[Stored data entries]
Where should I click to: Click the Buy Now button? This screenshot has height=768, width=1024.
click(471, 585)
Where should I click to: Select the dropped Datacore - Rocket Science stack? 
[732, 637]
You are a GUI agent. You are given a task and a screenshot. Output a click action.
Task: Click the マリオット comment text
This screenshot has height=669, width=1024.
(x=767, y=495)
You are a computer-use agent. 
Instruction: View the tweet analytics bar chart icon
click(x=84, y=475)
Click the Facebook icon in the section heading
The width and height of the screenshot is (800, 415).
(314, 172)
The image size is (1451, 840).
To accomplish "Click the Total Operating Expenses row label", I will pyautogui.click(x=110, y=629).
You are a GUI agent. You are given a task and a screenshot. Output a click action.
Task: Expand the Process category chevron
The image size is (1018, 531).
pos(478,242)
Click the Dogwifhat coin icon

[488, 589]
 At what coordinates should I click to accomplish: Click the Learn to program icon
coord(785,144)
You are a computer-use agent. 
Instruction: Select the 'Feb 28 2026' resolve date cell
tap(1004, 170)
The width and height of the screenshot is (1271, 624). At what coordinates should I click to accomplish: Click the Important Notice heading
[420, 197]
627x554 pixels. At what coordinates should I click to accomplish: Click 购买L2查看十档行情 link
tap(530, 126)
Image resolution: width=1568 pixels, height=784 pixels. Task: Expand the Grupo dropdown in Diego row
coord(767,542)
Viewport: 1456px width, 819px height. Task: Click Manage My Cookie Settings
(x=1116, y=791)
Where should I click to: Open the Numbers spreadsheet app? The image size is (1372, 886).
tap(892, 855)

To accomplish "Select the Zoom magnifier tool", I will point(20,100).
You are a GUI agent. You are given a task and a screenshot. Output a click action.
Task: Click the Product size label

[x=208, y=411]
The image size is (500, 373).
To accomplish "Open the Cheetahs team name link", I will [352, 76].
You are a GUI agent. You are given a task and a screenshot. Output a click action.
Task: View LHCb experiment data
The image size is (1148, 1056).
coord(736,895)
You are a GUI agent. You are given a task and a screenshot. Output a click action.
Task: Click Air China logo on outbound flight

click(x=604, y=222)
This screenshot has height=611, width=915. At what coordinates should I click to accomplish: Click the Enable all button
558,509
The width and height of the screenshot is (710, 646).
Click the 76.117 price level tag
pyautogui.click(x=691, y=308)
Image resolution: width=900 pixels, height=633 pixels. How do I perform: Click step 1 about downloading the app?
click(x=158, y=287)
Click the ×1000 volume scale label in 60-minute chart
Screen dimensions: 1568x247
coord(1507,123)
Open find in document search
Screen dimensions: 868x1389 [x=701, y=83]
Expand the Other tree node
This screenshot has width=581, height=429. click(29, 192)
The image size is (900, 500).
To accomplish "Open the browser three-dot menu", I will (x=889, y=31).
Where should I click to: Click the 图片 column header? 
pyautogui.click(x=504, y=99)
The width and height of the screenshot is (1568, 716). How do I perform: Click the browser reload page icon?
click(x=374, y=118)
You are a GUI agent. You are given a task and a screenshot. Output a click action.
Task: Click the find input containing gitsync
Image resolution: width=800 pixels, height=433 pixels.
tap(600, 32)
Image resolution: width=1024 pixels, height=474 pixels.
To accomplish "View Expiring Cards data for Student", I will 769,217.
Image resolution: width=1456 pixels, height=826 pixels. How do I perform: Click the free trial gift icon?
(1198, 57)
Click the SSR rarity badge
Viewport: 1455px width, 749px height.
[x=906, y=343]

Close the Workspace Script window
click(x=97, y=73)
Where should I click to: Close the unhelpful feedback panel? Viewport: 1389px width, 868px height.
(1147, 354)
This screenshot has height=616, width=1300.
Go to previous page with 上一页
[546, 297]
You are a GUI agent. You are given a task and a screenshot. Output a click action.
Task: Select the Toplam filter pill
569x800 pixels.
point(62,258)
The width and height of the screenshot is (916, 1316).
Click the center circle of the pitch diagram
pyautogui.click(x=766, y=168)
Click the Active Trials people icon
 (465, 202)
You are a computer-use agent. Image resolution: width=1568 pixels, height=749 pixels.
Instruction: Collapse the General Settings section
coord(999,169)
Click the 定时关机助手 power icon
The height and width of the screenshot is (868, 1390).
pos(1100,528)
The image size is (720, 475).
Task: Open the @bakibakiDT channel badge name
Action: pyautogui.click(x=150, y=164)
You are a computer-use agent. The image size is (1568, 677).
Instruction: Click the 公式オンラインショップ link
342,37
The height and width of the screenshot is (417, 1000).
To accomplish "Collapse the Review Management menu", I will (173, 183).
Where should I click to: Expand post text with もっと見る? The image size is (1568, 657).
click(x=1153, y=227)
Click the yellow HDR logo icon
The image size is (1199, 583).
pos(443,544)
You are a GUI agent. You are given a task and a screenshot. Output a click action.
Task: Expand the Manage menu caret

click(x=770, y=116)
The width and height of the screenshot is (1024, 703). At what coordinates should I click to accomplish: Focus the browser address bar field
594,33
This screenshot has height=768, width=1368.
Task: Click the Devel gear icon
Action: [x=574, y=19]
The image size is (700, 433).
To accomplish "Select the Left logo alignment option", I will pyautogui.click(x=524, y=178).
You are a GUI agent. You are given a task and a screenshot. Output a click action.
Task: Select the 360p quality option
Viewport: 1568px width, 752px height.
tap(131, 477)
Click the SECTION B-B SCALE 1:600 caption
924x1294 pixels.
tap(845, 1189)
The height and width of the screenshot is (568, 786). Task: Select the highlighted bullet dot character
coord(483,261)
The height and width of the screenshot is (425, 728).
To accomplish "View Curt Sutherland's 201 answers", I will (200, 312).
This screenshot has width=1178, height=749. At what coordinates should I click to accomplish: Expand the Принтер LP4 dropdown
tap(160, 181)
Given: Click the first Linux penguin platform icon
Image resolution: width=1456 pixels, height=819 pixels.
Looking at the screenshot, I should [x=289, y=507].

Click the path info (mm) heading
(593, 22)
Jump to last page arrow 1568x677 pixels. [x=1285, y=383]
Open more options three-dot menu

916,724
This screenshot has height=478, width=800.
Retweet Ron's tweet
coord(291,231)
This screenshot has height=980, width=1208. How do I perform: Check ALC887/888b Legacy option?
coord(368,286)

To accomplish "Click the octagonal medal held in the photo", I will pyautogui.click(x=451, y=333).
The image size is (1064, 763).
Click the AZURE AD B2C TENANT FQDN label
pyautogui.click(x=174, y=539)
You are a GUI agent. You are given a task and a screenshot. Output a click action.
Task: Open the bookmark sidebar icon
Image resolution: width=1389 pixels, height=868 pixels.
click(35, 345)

Goal:
Please copy the lines above without any changes.

Full output:
Where should I click to: Click the Buy Now button? This screenshot has height=768, width=1024.
click(471, 585)
Where should I click to: Select the dropped Datacore - Rocket Science stack? 
[732, 637]
You are a GUI agent. You are given a task and a screenshot. Output a click action.
Task: Click the マリオット comment text
This screenshot has height=669, width=1024.
(x=767, y=495)
You are a computer-use agent. 
Instruction: View the tweet analytics bar chart icon
click(x=84, y=475)
Click the Facebook icon in the section heading
The width and height of the screenshot is (800, 415).
(314, 172)
The image size is (1451, 840).
To accomplish "Click the Total Operating Expenses row label", I will pyautogui.click(x=110, y=629).
You are a GUI agent. You are given a task and a screenshot. Output a click action.
Task: Expand the Process category chevron
The image size is (1018, 531).
pos(478,242)
Click the Dogwifhat coin icon

[488, 589]
 At what coordinates should I click to accomplish: Click the Learn to program icon
coord(785,144)
You are a computer-use agent. 
Instruction: Select the 'Feb 28 2026' resolve date cell
tap(1004, 170)
The width and height of the screenshot is (1271, 624). At what coordinates should I click to accomplish: Click the Important Notice heading
[420, 197]
627x554 pixels. At what coordinates should I click to accomplish: Click 购买L2查看十档行情 link
tap(530, 126)
Image resolution: width=1568 pixels, height=784 pixels. Task: Expand the Grupo dropdown in Diego row
coord(767,542)
Viewport: 1456px width, 819px height. Task: Click Manage My Cookie Settings
(x=1116, y=791)
Where should I click to: Open the Numbers spreadsheet app? The image size is (1372, 886).
tap(892, 855)

To accomplish "Select the Zoom magnifier tool", I will point(20,100).
You are a GUI agent. You are given a task and a screenshot. Output a click action.
Task: Click the Product size label

[x=208, y=411]
The image size is (500, 373).
To accomplish "Open the Cheetahs team name link", I will [352, 76].
You are a GUI agent. You are given a task and a screenshot. Output a click action.
Task: View LHCb experiment data
The image size is (1148, 1056).
coord(736,895)
You are a GUI agent. You are given a task and a screenshot. Output a click action.
Task: Click Air China logo on outbound flight

click(x=604, y=222)
This screenshot has height=611, width=915. At what coordinates should I click to accomplish: Click the Enable all button
558,509
The width and height of the screenshot is (710, 646).
Click the 76.117 price level tag
pyautogui.click(x=691, y=308)
Image resolution: width=900 pixels, height=633 pixels. How do I perform: Click step 1 about downloading the app?
click(x=158, y=287)
Click the ×1000 volume scale label in 60-minute chart
Screen dimensions: 1568x247
coord(1507,123)
Open find in document search
Screen dimensions: 868x1389 [x=701, y=83]
Expand the Other tree node
This screenshot has width=581, height=429. click(29, 192)
The image size is (900, 500).
To accomplish "Open the browser three-dot menu", I will (x=889, y=31).
Where should I click to: Click the 图片 column header? 
pyautogui.click(x=504, y=99)
The width and height of the screenshot is (1568, 716). How do I perform: Click the browser reload page icon?
click(x=374, y=118)
You are a GUI agent. You are given a task and a screenshot. Output a click action.
Task: Click the find input containing gitsync
Image resolution: width=800 pixels, height=433 pixels.
tap(600, 32)
Image resolution: width=1024 pixels, height=474 pixels.
To accomplish "View Expiring Cards data for Student", I will 769,217.
Image resolution: width=1456 pixels, height=826 pixels. How do I perform: Click the free trial gift icon?
(1198, 57)
Click the SSR rarity badge
Viewport: 1455px width, 749px height.
[x=906, y=343]

Close the Workspace Script window
click(x=97, y=73)
Where should I click to: Close the unhelpful feedback panel? Viewport: 1389px width, 868px height.
(1147, 354)
This screenshot has height=616, width=1300.
Go to previous page with 上一页
[546, 297]
You are a GUI agent. You are given a task and a screenshot. Output a click action.
Task: Select the Toplam filter pill
569x800 pixels.
point(62,258)
The width and height of the screenshot is (916, 1316).
Click the center circle of the pitch diagram
pyautogui.click(x=766, y=168)
Click the Active Trials people icon
 (465, 202)
You are a computer-use agent. Image resolution: width=1568 pixels, height=749 pixels.
Instruction: Collapse the General Settings section
coord(999,169)
Click the 定时关机助手 power icon
The height and width of the screenshot is (868, 1390).
pos(1100,528)
The image size is (720, 475).
Task: Open the @bakibakiDT channel badge name
Action: pyautogui.click(x=150, y=164)
You are a computer-use agent. The image size is (1568, 677).
Instruction: Click the 公式オンラインショップ link
342,37
The height and width of the screenshot is (417, 1000).
To accomplish "Collapse the Review Management menu", I will (173, 183).
Where should I click to: Expand post text with もっと見る? The image size is (1568, 657).
click(x=1153, y=227)
Click the yellow HDR logo icon
The image size is (1199, 583).
pos(443,544)
You are a GUI agent. You are given a task and a screenshot. Output a click action.
Task: Expand the Manage menu caret

click(x=770, y=116)
The width and height of the screenshot is (1024, 703). At what coordinates should I click to accomplish: Focus the browser address bar field
594,33
This screenshot has height=768, width=1368.
Task: Click the Devel gear icon
Action: [x=574, y=19]
The image size is (700, 433).
To accomplish "Select the Left logo alignment option", I will pyautogui.click(x=524, y=178).
You are a GUI agent. You are given a task and a screenshot. Output a click action.
Task: Select the 360p quality option
Viewport: 1568px width, 752px height.
tap(131, 477)
Click the SECTION B-B SCALE 1:600 caption
924x1294 pixels.
tap(845, 1189)
The height and width of the screenshot is (568, 786). Task: Select the highlighted bullet dot character
coord(483,261)
The height and width of the screenshot is (425, 728).
To accomplish "View Curt Sutherland's 201 answers", I will (200, 312).
This screenshot has width=1178, height=749. At what coordinates should I click to accomplish: Expand the Принтер LP4 dropdown
tap(160, 181)
Given: Click the first Linux penguin platform icon
Image resolution: width=1456 pixels, height=819 pixels.
Looking at the screenshot, I should [x=289, y=507].

Click the path info (mm) heading
(593, 22)
Jump to last page arrow 1568x677 pixels. [x=1285, y=383]
Open more options three-dot menu

916,724
This screenshot has height=478, width=800.
Retweet Ron's tweet
coord(291,231)
This screenshot has height=980, width=1208. How do I perform: Check ALC887/888b Legacy option?
coord(368,286)

To accomplish "Click the octagonal medal held in the photo", I will pyautogui.click(x=451, y=333).
The image size is (1064, 763).
Click the AZURE AD B2C TENANT FQDN label
pyautogui.click(x=174, y=539)
You are a GUI agent. You are given a task and a screenshot. Output a click action.
Task: Open the bookmark sidebar icon
Image resolution: width=1389 pixels, height=868 pixels.
click(35, 345)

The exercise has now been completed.